Математик! Инженер! Да не какой-нибудь, а корабел… По всей четкости своего существа сродни с щелком логарифмической линейки, арифмометра.
Помню его книгу «Уездное», с розовой сиреной на обложке… Д. Митрохин… Она долго украшала витрины книжных магазинов. Читать не пришлось… я тогда был в запале живописи. За всем не угонишься.
До чего же Замятин не похож всем своим дифференциальным и интегральным видом на развесистое, расстегнутое, запущенное — «Уездное»!
Потом уже узнал: любит живопись, интересуется новинками этого искусства. Восхищен, упоен, заполонен без остатка Борисом Григорьевым!
Ни Веласкесы, ни Веронезы, ни Вуверманы… Вермеры… Да, конечно… О Бенуа, Сомове, Серебряковой с улыбочкой… Прошлое искусство… Давно ушедшие сладости… Петров-Водкин?.. Ну, как уж… совсем без эротики… без «сливок», — сухие опилки, а не еда!

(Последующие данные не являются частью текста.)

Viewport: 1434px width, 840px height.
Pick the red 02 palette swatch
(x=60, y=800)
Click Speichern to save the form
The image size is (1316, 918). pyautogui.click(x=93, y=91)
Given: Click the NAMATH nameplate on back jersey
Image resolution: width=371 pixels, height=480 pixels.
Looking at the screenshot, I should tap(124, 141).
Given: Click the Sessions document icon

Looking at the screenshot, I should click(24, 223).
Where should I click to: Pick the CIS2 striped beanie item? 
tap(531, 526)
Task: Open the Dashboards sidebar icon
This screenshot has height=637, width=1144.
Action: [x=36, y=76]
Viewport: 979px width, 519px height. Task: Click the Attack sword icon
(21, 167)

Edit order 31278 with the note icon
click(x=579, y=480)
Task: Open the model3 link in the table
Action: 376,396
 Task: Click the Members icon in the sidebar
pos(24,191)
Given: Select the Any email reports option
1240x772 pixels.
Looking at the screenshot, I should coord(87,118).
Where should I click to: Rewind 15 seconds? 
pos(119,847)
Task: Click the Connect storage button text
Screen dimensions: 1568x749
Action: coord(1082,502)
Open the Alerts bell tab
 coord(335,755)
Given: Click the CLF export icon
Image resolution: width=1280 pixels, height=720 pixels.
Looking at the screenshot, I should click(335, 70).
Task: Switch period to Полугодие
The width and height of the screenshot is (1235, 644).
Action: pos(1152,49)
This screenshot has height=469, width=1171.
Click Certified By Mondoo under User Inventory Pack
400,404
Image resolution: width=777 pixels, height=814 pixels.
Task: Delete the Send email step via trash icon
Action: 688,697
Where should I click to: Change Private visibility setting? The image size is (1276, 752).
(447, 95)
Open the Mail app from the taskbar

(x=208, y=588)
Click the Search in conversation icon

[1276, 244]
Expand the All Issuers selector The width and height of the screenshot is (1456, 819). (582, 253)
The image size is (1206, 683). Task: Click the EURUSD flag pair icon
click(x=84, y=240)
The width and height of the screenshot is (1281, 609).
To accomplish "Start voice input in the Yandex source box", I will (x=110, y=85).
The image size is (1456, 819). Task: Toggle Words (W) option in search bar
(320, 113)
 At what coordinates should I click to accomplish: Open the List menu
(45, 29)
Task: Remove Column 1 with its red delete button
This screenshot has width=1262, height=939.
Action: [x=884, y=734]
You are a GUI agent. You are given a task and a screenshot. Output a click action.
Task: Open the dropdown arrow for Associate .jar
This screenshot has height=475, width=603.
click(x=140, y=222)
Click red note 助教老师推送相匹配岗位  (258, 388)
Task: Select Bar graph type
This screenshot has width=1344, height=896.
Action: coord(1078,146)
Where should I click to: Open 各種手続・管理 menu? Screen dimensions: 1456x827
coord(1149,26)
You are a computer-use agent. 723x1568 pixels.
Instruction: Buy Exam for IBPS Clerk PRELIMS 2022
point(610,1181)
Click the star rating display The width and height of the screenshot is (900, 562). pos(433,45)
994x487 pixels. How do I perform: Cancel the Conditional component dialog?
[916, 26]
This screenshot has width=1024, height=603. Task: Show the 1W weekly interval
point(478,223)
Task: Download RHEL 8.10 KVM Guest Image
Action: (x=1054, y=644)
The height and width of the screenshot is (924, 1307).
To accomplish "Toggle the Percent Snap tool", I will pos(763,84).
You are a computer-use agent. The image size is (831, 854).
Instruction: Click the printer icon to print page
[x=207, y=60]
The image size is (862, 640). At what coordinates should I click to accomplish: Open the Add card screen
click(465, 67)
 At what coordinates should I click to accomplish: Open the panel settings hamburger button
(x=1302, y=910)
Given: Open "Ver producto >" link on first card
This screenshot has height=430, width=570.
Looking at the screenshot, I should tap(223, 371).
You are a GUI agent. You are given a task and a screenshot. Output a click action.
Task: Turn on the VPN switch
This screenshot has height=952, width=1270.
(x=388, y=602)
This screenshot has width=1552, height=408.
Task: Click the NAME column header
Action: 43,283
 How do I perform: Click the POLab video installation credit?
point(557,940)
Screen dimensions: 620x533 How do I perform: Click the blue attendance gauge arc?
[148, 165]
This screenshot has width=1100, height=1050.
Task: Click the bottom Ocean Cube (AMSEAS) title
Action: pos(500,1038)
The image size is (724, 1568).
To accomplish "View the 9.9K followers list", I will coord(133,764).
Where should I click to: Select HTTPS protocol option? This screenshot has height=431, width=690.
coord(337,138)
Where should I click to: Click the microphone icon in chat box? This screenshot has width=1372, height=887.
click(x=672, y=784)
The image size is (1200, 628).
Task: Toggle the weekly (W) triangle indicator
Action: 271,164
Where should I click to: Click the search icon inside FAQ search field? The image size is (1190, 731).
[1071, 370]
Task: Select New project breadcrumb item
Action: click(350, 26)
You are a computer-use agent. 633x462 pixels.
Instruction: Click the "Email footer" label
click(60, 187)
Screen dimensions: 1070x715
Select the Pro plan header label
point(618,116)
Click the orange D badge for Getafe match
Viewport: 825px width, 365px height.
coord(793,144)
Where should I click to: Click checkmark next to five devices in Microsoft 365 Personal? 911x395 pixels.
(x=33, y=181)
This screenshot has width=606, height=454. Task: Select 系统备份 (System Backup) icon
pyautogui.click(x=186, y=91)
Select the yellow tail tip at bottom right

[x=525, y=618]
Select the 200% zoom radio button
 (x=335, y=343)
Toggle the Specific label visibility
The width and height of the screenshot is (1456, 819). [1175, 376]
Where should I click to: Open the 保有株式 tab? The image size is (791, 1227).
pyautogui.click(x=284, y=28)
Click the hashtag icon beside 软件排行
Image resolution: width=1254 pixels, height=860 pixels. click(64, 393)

А Борис Григорьев — вся современность! Сегодняшний день! Татлин… Малевич… Ну, это уж для «темных людей». Просвещенный человек на лицезрение «этого» — и время тратить не будет!..
А вот «Рассея» — это да! Новое слово в искусстве!
Как такому «однолюбу» показывать свои вещи?!.. С такими «влюбленными» живопись погибнуть может.
Эх! Не везет в России с писателями!
И полная противоположность ему другая «рыцарская фигура»! Юрий Верховский! Типичный интеллигент московской выпечки!.. Московские дрожжи!.. Г олова Зевса, с русской хитринкой! Настоящий Зевс-то простоват очень! Длинные, пышные волосы, ниспадавшие на воротник. Великолепная борода без излишней парикмахерской редакции!
Такие бороды и у крестьян имеются. «Крестные ходы» без них не обходятся.
А вместе с тем… утонченность, некая барственная «тургеневатость». На высотах всех интеллектуальных нагорий.
Как это его не писал Репин?.. Модель для него, не для Сомова и для Григорьева.
Не идут как-то ему взвизги эпохи между двух революций!